May 17, 2008|By Betty Rosbottom | Betty Rosbottom,Tribune Media Services

A few months ago, a senior at Amherst College in Massachusetts (where my spouse teaches) asked if I would meet with her to discuss culinary careers. I love to mentor young people, so we set up a coffee date.

After talking to this 22-year-old, I was so impressed with her passion and determination that I asked if she would like to work with me as an assistant to see what producing a column on entertaining such as this one involves.

For several weeks, Natanya chopped and sliced food and washed dishes while I tested and retested recipes, then arranged and photographed them. She noticed that I sought out dishes that home cooks could reproduce easily and that I paid special attention to garnishes and presentation.

One day she arrived to tell me about a party she had hosted. She had invited 10 of her friends for a buffet supper of "little bites." The menu included barbecued quesadillas, turkey popovers, whole-wheat pizza topped with cheddar and pears, and pea and pancetta crostini. This last offering, she said, had become her signature dish and was everyone's favorite.

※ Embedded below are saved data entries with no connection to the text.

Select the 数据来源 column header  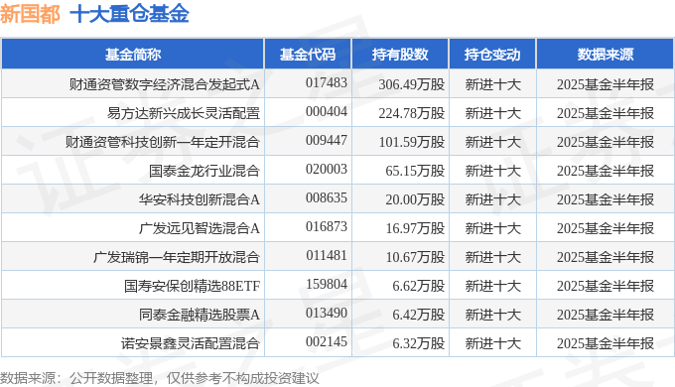[605, 55]
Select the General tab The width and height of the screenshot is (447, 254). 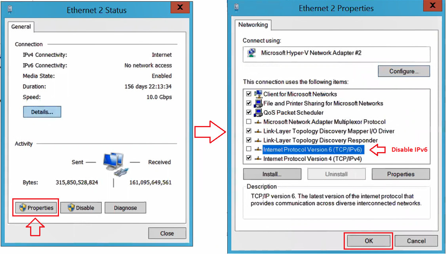[21, 27]
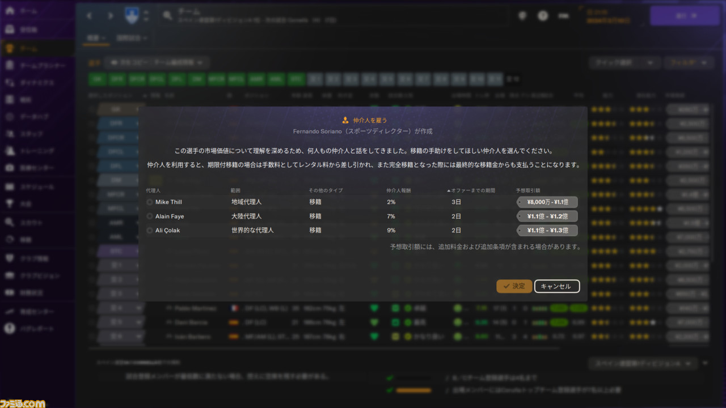726x408 pixels.
Task: Click the club badge shield icon
Action: [x=132, y=15]
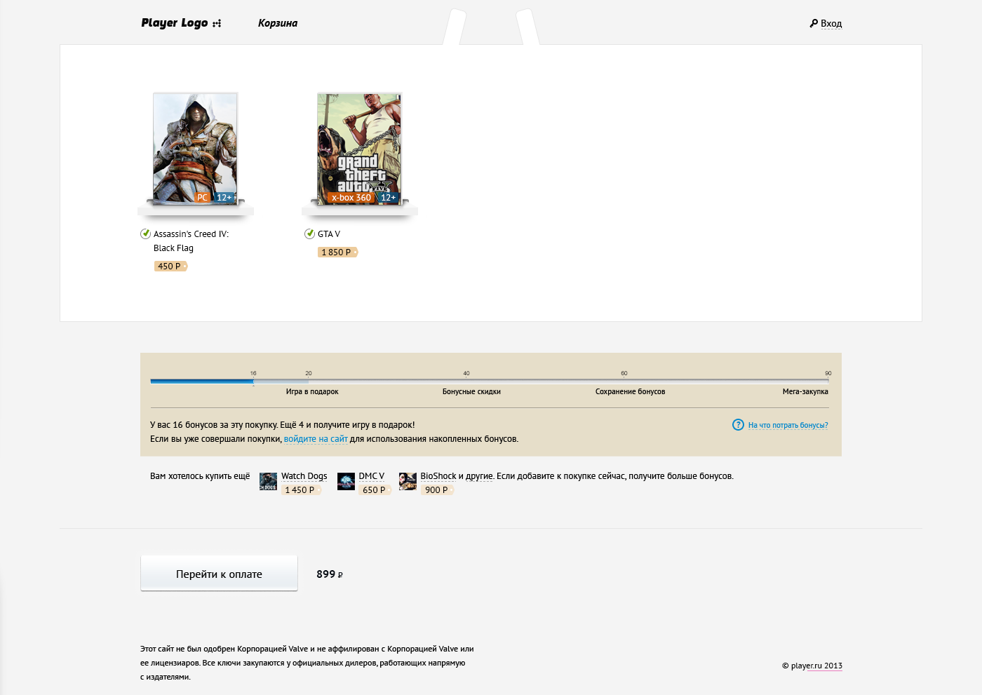Viewport: 982px width, 695px height.
Task: Click the 450 P price tag
Action: [170, 266]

I asked if she would make the crostini for me. I watched and took notes as she cooked and measured. The results were delectable. Toasted bread slices were topped with a verdant puree of peas, sweet onions and pancetta, then sprinkled with bits of creamy goat cheese. As a garnish, each slice was topped with a spoonful of cooked peas and pancetta.

Betty Rosbottom writes for Tribune Media Services.

Natanya's Pea and Pancetta Crostini

Makes 18 crostini, or enough to serve 6 to 8

About 18 slices baguette, 1/4 -inch thick each

2 tablespoons olive oil

1/2 teaspoon kosher salt, plus more for sprinkling

2 1/2 tablespoons butter (divided use)

1 1/2 cups chopped sweet Spanish onion (about 1 medium Spanish onion)

1 medium clove garlic, minced

1/4 cup water

3 ounces (about 3/4 cup) finely diced pancetta (see note)

1/2 pound (1 1/2 cups) frozen peas, defrosted and patted dry

3/4 teaspoon dried oregano

1/4 teaspoon freshly ground black pepper, plus more if needed

3 to 4 ounces creamy goat cheese

Arrange a rack at center position and preheat oven to 350 degrees.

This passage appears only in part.